The exhibition “Exodus: Life Stories of Refugees, Migrants and Displaced Persons,” organized by the Doctors Without Borders (MSF) humanitarian group, shows the plight of millions of people uprooted by conflicts in their homelands, which is being almost entirely ignored by mainstream media.
While the cases of migrants crossing the Mediterranean to reach European shores are more known to the broader public, the situation in South Sudan is not, photojournalist Anna Surinyach told Sputnik Mundo.
“I met people there who had never stayed in one place for more than a year,” said Anna, the author of the photographs at the exhibition. The exhibition is currently taking place in Montevideo.
The situation in South Sudan, where civil war is well into its fourth year, is nothing short of a catastrophe.

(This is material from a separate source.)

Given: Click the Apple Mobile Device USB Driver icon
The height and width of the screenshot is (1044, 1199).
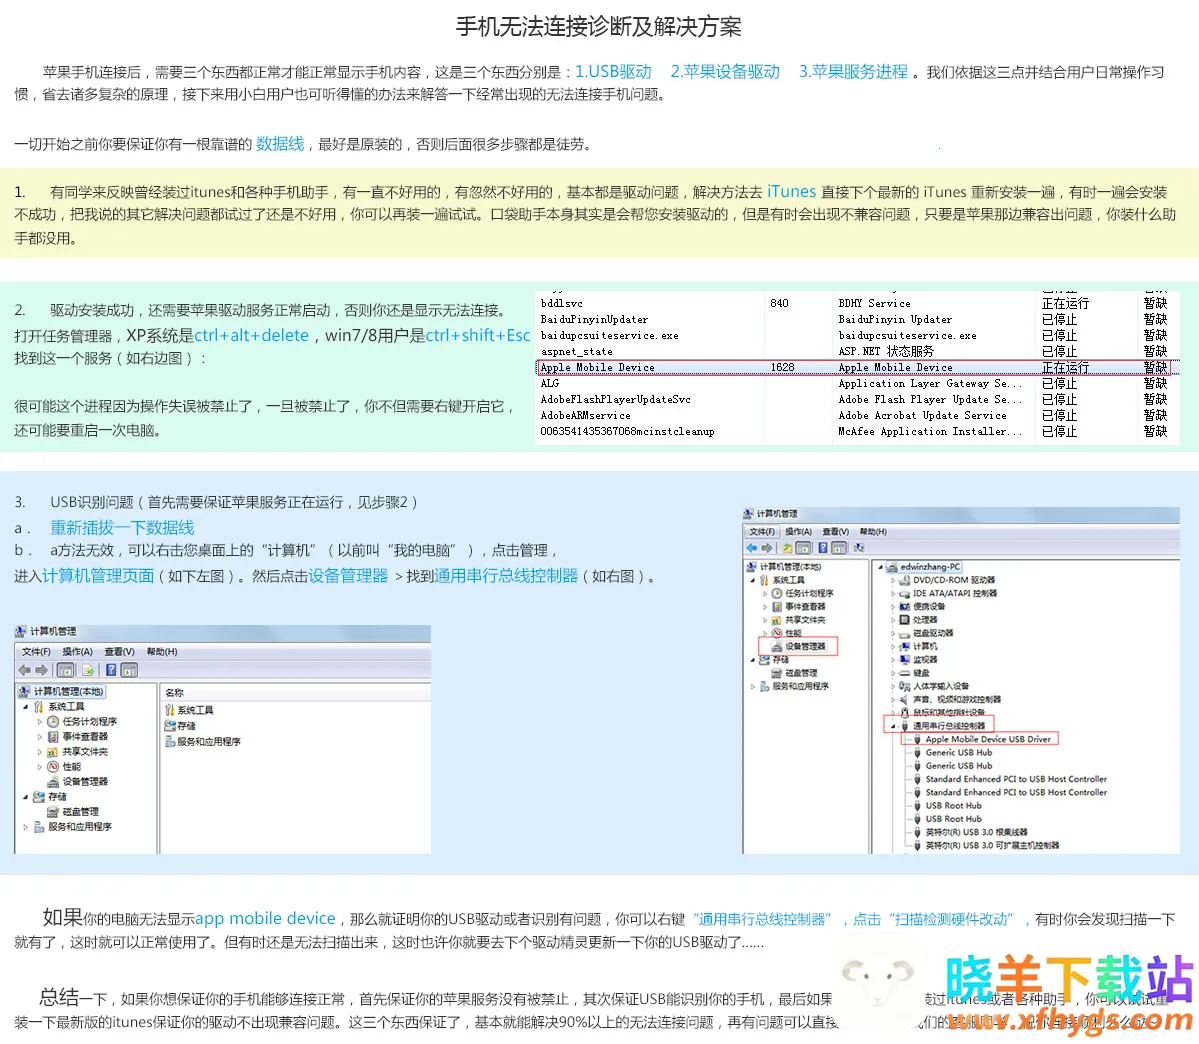Looking at the screenshot, I should tap(917, 739).
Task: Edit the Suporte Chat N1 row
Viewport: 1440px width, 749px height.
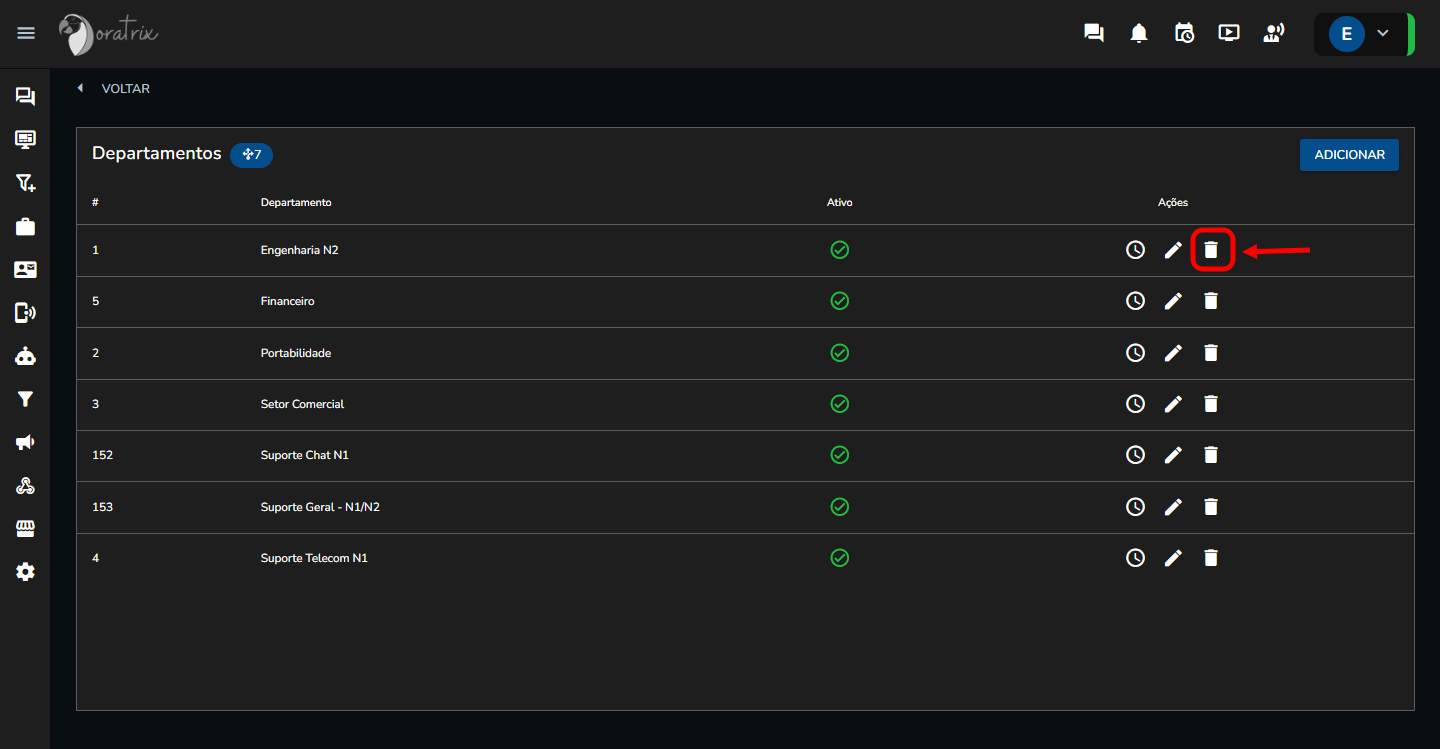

An estimated 1.5 million have fled the oil-rich but impoverished East African state to neighboring Uganda since the armed conflict between the forces of President Salva Kiir and rebel leader Riek Machar flared up in 2013.
Anna Surinyach said that she would never forget the tragedy that befell the country’s second largest city of Malakal. The city’s destruction forced 150,000 of its residents to flee to refugee camps where they live under “inhuman conditions.”
“To see an African city of 150,000 people absolutely deserted with burned down houses and dead bodies strewn in the streets was a sight I will never forget,” Anna said.
She added that many in Europe simply do not know where these migrants come from, why they fled their native countries and what is going on there.
Many believe that these people have come to “take away” their jobs.
“These people are not going to take away anyone’s job. They would have never risked their lives crossing the sea if they hadn’t realized the real danger to themselves and their families,” Anna emphasized.
The exhibition also documents the pain and hardship suffered by migrants from Central America who try to make their way into the United States.
David Cantero Perez, the director of the MSF’s South American office, told Sputnik that these people are often treated as economic migrants.
The “Exodus…” exhibition is an attempt to draw a line between refugees, internally displaced persons and migrants.
“The world is neither white nor black. Not all people who are seen as economic migrants happen to be such and the exhibition is meant to show exactly what these people go through on their way to safety and what is really happening in the countries they come from,” Anna Surinyach concluded.